Per riuscire a sviscerare meglio la relazione di causa ed effetto tra i virus e il morbo di Alzheimer, la squadra di scienziati del Tufts ha ricreato ambienti che simulano il tessuto cerebrale, piccole spugne a forma di ciambella larghe 6 millimetri ottenute dalle proteine della seta e collagene.
Successivamente, i ricercatori hanno popolato le spugne con cellule staminali neurali che crescono e diventano neuroni funzionali in grado di scambiarsi segnali in una rete, proprio come accade nel cervello.
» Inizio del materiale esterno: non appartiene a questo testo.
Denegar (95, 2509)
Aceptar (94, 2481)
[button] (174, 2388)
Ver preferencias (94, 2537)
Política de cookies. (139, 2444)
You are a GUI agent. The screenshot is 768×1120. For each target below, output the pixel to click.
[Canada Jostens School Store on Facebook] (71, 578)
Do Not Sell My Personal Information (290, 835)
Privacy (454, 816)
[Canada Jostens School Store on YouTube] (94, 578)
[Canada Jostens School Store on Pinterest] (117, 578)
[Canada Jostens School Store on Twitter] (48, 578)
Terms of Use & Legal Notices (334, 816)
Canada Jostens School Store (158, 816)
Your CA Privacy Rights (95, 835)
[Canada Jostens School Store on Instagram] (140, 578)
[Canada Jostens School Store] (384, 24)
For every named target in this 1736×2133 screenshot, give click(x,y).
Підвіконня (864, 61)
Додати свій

Alcune delle cellule staminali formano anche cellule gliali, che si trovano tipicamente nel cervello e aiutano a mantenere vivi e funzionanti i neuroni.
“Si tratta di due virus molto comuni e generalmente innocui, ma gli studi di laboratorio suggeriscono che se una nuova esposizione a VZV risveglia l’HSV-1 dormiente, potrebbero causare problemi”, ha affermato Cairns: “È ancora possibile che altre infezioni e altri percorsi di causa ed effetto possano portare al morbo di Alzheimer, e fattori di rischio come trauma cranico, obesità o consumo di alcol suggeriscono che potrebbero intersecarsi con il riemergere dell’HSV nel cervello”, ha aggiunto l’esperta.
I ricercatori hanno anche notato gli effetti neurologici a lungo termine che alcuni pazienti COVID hanno sperimentato dal virus SARS-CoV-2, in particolare tra gli anziani, e che sia VZV che HSV-1 possono essere riattivati dopo un’infezione da COVID. In questi casi sarebbe consigliabile tenere d’occhio i possibili effetti cognitivi successivi e la neurodegenerazione.